Most of the existing sports analysis studies have focused on player detection in hockey¹⁰, basketball^12,23 and soccer^8,27. These studies are not focused on an in-depth analysis of football player detection. Football player identification is challenging due to the frequent clustering pattern of crowded players. Besides the exploration of player identification, specific player detection systems for football games have not been studied very extensively. To date, no database systems for automatic jersey number detection and player information indexing have been reported.

Although different player-detecting strategies have been explored in various sports, the achievement of fast and accurate player detection in American football remains elusive. A key element of a successful analysis system is detection accuracy. However, camera blur, player motion, and small targets pose many challenges to achieving satisfactory accuracy for player identification. In addition to player identification, complicated game clock management rules in American football also added challenges in indexing game logs.

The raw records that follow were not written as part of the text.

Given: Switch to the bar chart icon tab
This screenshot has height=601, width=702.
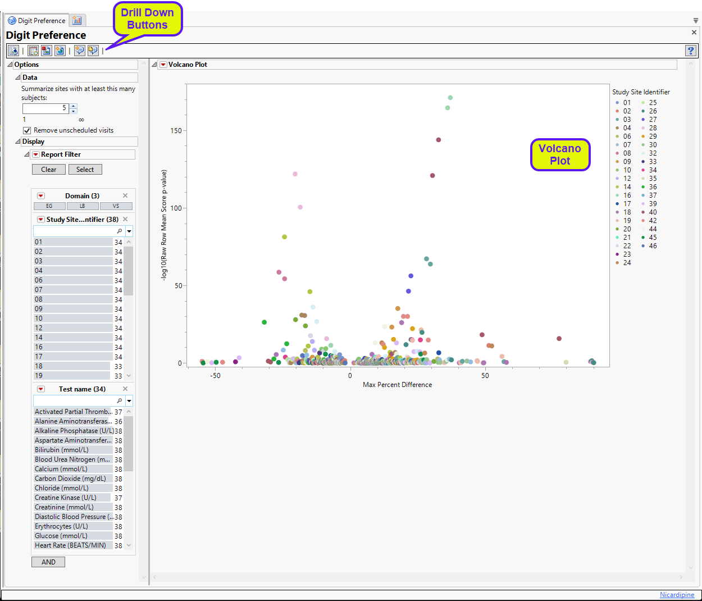Looking at the screenshot, I should coord(77,21).
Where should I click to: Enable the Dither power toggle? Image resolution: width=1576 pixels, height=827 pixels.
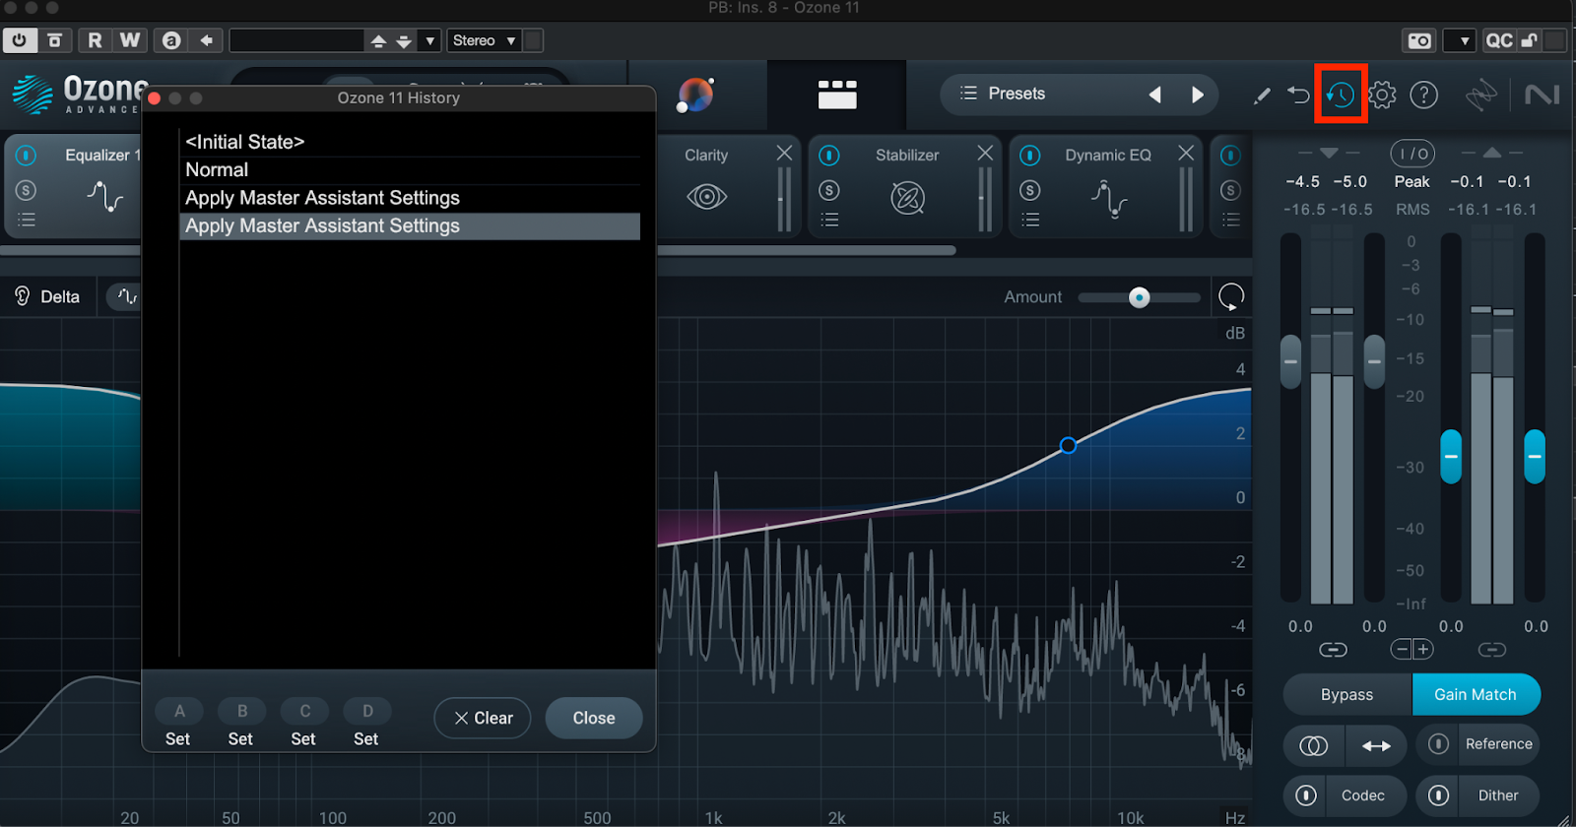1438,795
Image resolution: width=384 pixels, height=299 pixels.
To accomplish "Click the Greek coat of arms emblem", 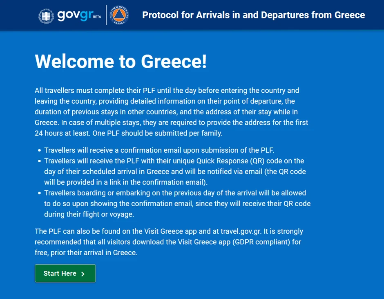I will pyautogui.click(x=46, y=16).
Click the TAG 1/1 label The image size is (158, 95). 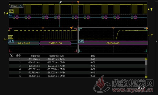pos(17,6)
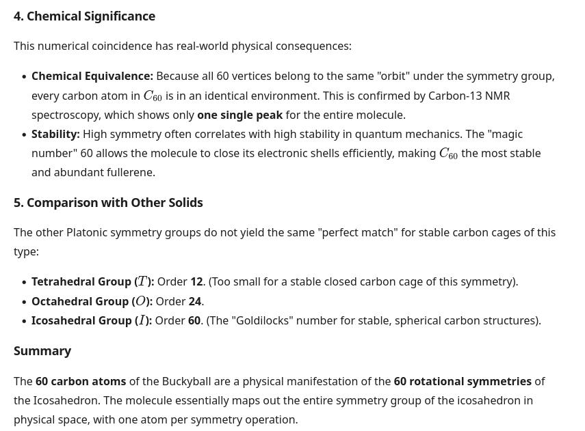Click the "Octahedral Group" bold label
The height and width of the screenshot is (431, 585).
point(80,301)
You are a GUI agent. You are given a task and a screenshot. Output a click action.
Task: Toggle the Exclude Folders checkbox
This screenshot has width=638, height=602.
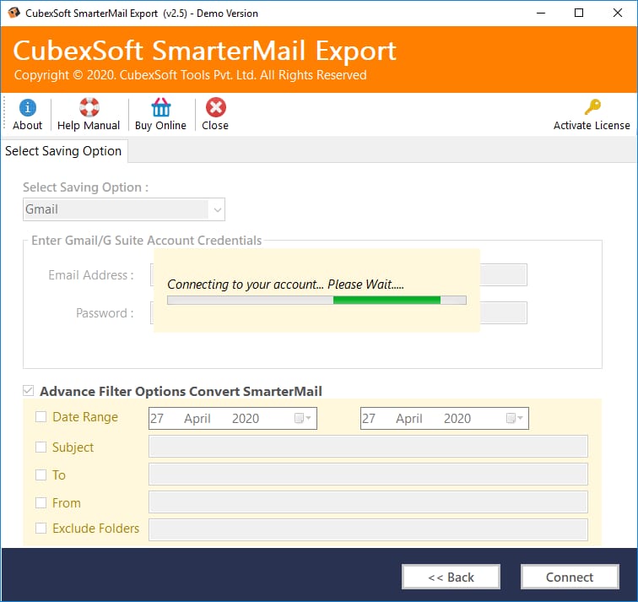(41, 528)
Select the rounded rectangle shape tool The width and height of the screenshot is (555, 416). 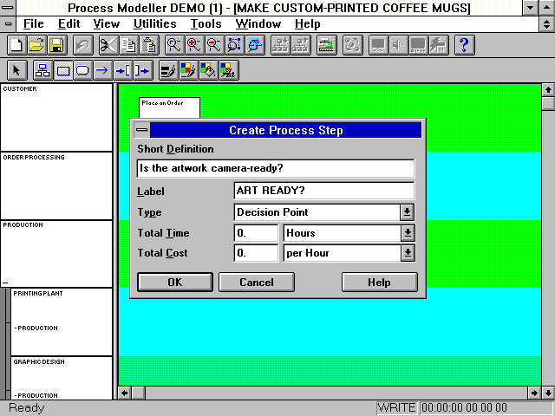(82, 71)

In comparison with most sport analysis tasks, players participating in football games are usually crowded together and are prone to occlusion. The size of players also varies significantly depending on their positions relative to the camera. The small size of objects increases the difficulty of identifying players. In addition, the instantaneous and rapid movement of the players can blur the image and distort their shape. Different poses during falling and stumbling can further make detection more challenging. A motion-based background subtraction method performs weakly on blurred and occluded objects. Classical object detection algorithms give unsatisfactory results when dealing with crowded settings because overlapping objects can lead to false negative predictions. Since useful information is ignored, sports analysis systems bring incomplete results that may mislead viewers.

In this work, we develop an innovative football analysis system that automatically tracks players on a per-play basis and identifies any time the play clock is actuated during the game. The proposed system operates directly on the video footage and simultaneously extracts player information and game clock information on a frame-by-frame basis, while automatically generating logs for play indexing. Figure 1 shows the typical output of the proposed system.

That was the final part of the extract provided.